Stored data
┌──
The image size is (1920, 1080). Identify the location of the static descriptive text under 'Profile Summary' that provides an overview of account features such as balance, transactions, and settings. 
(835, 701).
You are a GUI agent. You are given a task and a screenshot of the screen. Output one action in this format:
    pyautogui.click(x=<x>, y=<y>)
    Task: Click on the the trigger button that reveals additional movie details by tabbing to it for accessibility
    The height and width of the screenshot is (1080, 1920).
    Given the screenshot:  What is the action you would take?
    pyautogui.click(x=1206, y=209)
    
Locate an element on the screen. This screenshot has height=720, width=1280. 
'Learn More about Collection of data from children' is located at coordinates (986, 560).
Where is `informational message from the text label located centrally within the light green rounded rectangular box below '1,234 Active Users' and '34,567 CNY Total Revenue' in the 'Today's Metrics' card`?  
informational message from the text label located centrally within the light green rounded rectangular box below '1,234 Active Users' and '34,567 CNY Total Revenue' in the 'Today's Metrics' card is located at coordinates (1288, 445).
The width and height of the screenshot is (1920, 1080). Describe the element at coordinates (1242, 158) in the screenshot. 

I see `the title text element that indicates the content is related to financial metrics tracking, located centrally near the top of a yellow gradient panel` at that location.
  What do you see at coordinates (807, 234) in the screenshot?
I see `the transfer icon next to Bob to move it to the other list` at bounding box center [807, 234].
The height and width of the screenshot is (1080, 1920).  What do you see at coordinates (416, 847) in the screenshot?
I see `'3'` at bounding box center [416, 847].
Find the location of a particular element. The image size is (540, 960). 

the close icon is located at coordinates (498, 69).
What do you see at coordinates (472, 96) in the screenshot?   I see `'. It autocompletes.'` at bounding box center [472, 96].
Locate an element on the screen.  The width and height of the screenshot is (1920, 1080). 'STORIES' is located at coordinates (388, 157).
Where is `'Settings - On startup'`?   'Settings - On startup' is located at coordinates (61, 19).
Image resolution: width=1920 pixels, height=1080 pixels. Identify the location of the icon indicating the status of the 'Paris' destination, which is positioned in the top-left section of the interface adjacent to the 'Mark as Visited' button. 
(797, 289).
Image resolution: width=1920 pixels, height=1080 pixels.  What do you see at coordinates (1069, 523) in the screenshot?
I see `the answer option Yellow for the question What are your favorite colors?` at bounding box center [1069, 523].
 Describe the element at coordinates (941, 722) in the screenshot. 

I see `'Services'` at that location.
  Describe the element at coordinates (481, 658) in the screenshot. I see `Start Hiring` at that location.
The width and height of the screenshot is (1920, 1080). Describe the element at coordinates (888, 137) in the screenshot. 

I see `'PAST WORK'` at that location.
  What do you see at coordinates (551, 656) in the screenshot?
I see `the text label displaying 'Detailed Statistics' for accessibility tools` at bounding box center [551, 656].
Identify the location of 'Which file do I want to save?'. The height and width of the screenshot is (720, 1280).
└──
[The problem]: Copy out every line of the entries above word for word, with nothing left out or altered.

[Output for this task]:
The image size is (1920, 1080). Identify the location of the static descriptive text under 'Profile Summary' that provides an overview of account features such as balance, transactions, and settings. 
(835, 701).
You are a GUI agent. You are given a task and a screenshot of the screen. Output one action in this format:
    pyautogui.click(x=<x>, y=<y>)
    Task: Click on the the trigger button that reveals additional movie details by tabbing to it for accessibility
    The height and width of the screenshot is (1080, 1920).
    Given the screenshot:  What is the action you would take?
    pyautogui.click(x=1206, y=209)
    
Locate an element on the screen. This screenshot has height=720, width=1280. 
'Learn More about Collection of data from children' is located at coordinates (986, 560).
Where is `informational message from the text label located centrally within the light green rounded rectangular box below '1,234 Active Users' and '34,567 CNY Total Revenue' in the 'Today's Metrics' card`?  
informational message from the text label located centrally within the light green rounded rectangular box below '1,234 Active Users' and '34,567 CNY Total Revenue' in the 'Today's Metrics' card is located at coordinates (1288, 445).
The width and height of the screenshot is (1920, 1080). Describe the element at coordinates (1242, 158) in the screenshot. 

I see `the title text element that indicates the content is related to financial metrics tracking, located centrally near the top of a yellow gradient panel` at that location.
  What do you see at coordinates (807, 234) in the screenshot?
I see `the transfer icon next to Bob to move it to the other list` at bounding box center [807, 234].
The height and width of the screenshot is (1080, 1920).  What do you see at coordinates (416, 847) in the screenshot?
I see `'3'` at bounding box center [416, 847].
Find the location of a particular element. The image size is (540, 960). 

the close icon is located at coordinates (498, 69).
What do you see at coordinates (472, 96) in the screenshot?   I see `'. It autocompletes.'` at bounding box center [472, 96].
Locate an element on the screen.  The width and height of the screenshot is (1920, 1080). 'STORIES' is located at coordinates (388, 157).
Where is `'Settings - On startup'`?   'Settings - On startup' is located at coordinates (61, 19).
Image resolution: width=1920 pixels, height=1080 pixels. Identify the location of the icon indicating the status of the 'Paris' destination, which is positioned in the top-left section of the interface adjacent to the 'Mark as Visited' button. 
(797, 289).
Image resolution: width=1920 pixels, height=1080 pixels.  What do you see at coordinates (1069, 523) in the screenshot?
I see `the answer option Yellow for the question What are your favorite colors?` at bounding box center [1069, 523].
 Describe the element at coordinates (941, 722) in the screenshot. 

I see `'Services'` at that location.
  Describe the element at coordinates (481, 658) in the screenshot. I see `Start Hiring` at that location.
The width and height of the screenshot is (1920, 1080). Describe the element at coordinates (888, 137) in the screenshot. 

I see `'PAST WORK'` at that location.
  What do you see at coordinates (551, 656) in the screenshot?
I see `the text label displaying 'Detailed Statistics' for accessibility tools` at bounding box center [551, 656].
Identify the location of 'Which file do I want to save?'. The height and width of the screenshot is (720, 1280).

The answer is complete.